▶ **TASK PROMPT**: Copy, word for word, the part of the Clay Allison text that opens with the words containing "Allison in his" and closes with "became a rancher.".

▶ **EXTRACT**:
┌──
Allison in his Bedford Forrest style beard and mustache

       When Forrest surrendered his command at the end of the war, Allison wasn’t treated as a prisoner of war, but charged as a spy by the Federal army. He was then sentenced to be shot. The night before his scheduled execution, he killed his guard and escaped. 
       He returned to Waynesboro, Tennessee and joined the Ku Klux Klan. When a Union soldier arrived to seize the Allison’s property, he shot and killed the man. The Allison family then moved to Texas where he became a rancher. 
       It is believed he killed a neighbor with a bowie knife in a quarrel over the use of a waterhole. When a man named Charles Kennedy was arrested for robbery, Clay broke into the jail, tied a rope around the mans neck and dragged him behind his horse until he was dead. He then cut Kennedy’s head off and carried it to the St. James Hotel where he placed it on a post. 
       

St. James Hotel where Allison carried Kennedy's head

       In 1871, in an attempt to steal government mules, he accidentally shot himself in the foot. Chunk Colbert, a gunfighter with six kills came looking for Clay. He bragged that Clay Allison would be his seventh kill. Colbert found Clay and together they went to dinner. After eating, Colbert drew his gun beneath the table and fired. The bullet struck the table and deflected away from Clay. Clay then drew his pistol and shot Colbert in the head. When asked why he had accepted a meal with Colbert, Clay replied, “Because I didn’t want to send a man to hell on an empty stomach.”
└──
▶ **GIVEN RECORDS**:
┌──
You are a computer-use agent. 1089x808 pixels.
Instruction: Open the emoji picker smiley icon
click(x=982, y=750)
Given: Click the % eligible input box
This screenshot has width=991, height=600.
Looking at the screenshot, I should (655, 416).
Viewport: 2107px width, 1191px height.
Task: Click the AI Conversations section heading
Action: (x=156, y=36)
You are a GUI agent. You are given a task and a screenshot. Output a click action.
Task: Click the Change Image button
└──
▶ **TASK ANSWER**:
Allison in his Bedford Forrest style beard and mustache

       When Forrest surrendered his command at the end of the war, Allison wasn’t treated as a prisoner of war, but charged as a spy by the Federal army. He was then sentenced to be shot. The night before his scheduled execution, he killed his guard and escaped. 
       He returned to Waynesboro, Tennessee and joined the Ku Klux Klan. When a Union soldier arrived to seize the Allison’s property, he shot and killed the man. The Allison family then moved to Texas where he became a rancher.